(102b) High-Throughput Approaches for Engineering Tunable Gene Expression Regulation in Non-Model Bacteria

Predictable control of transcription within living systems can help achieve high production yields and titers by reducing carbon flux through undesirable pathways. To achieve such control, genetic parts must be developed that can allow user-defined control. Although much recent progress has been made in transcription factor-based biosensors for workhorse organisms, non-model organisms such as Clostridium still lack tools for rapid and customizable gene expression control1. Clostridium species are promising microorganisms to produce advanced biofuels (e.g., butanol) and platform chemicals, yet a lack of efficiency reduces their economic viability. While effort has been dedicated to studying and engineering Clostridium species, progress has been slow compared to the common workhorse organisms, due to the dearth of synthetic biology tools. Additionally, low throughput screening methods such as liquid chromatography are a bottleneck in evaluating more than a handful of strain designs at once, limiting the ‘test’ step in the design-build-test cycle.

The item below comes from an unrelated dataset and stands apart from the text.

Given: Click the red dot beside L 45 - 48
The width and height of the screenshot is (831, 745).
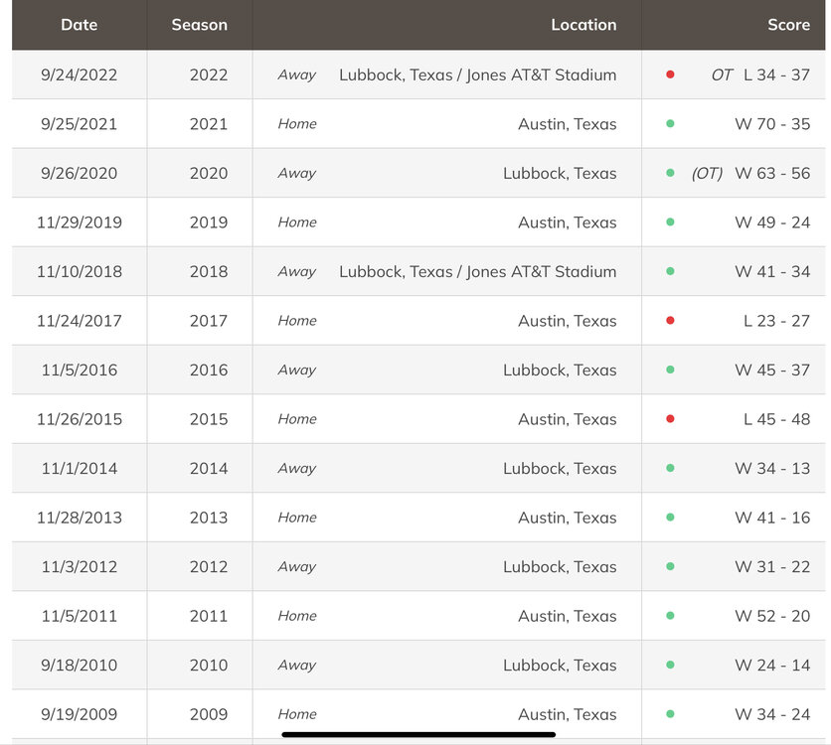Looking at the screenshot, I should pyautogui.click(x=670, y=419).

In this work, we have developed two systems for transcriptional control in bacterial systems. First, we demonstrate optimization of transcription factor (TF) DNA binding sites through both a rationale and high-throughput naïve approach (sort-seq). We engineer a set of engineered product-responsive transcription factor regulated promoters (biosensors) for real-time single cell monitoring of butanol accumulation. We demonstrate tunability of gene expression though altering the number, location, and sequence of the transcription factor binding sites. Additionally, we show transcription factor-operator binding energy plays a key factor in the tunability of such systems. Biophysical characteristics between the TF-operator are evaluated using surface plasmon resonance (SPR). This strategy is further demonstrated in which an activating TF was converted into a transcriptional repressor by relocating operating binding sites near or overlapping the RNAP binding site. This work can enable rational strategies to edit the dynamic range of transcription factor-based biosensors. Second, we have developed a regulatable CRISPRi gene repression for the fine-tuning of biosynthetic pathways using Cas12a effector proteins, which are better suited for use in Clostridium due to the genus’ AT-rich genomes and the corresponding simple and T-rich protospacer adjacent motif. We demonstrate in Clostridium pasteurianum tunable repression based on proximity to regulation elements, strand, and number of targeted sites through reporter genes, transcription levels, and redistribution of carbon flux. We propose a set of heuristics for such control as well as compare single versus multiplexed repression.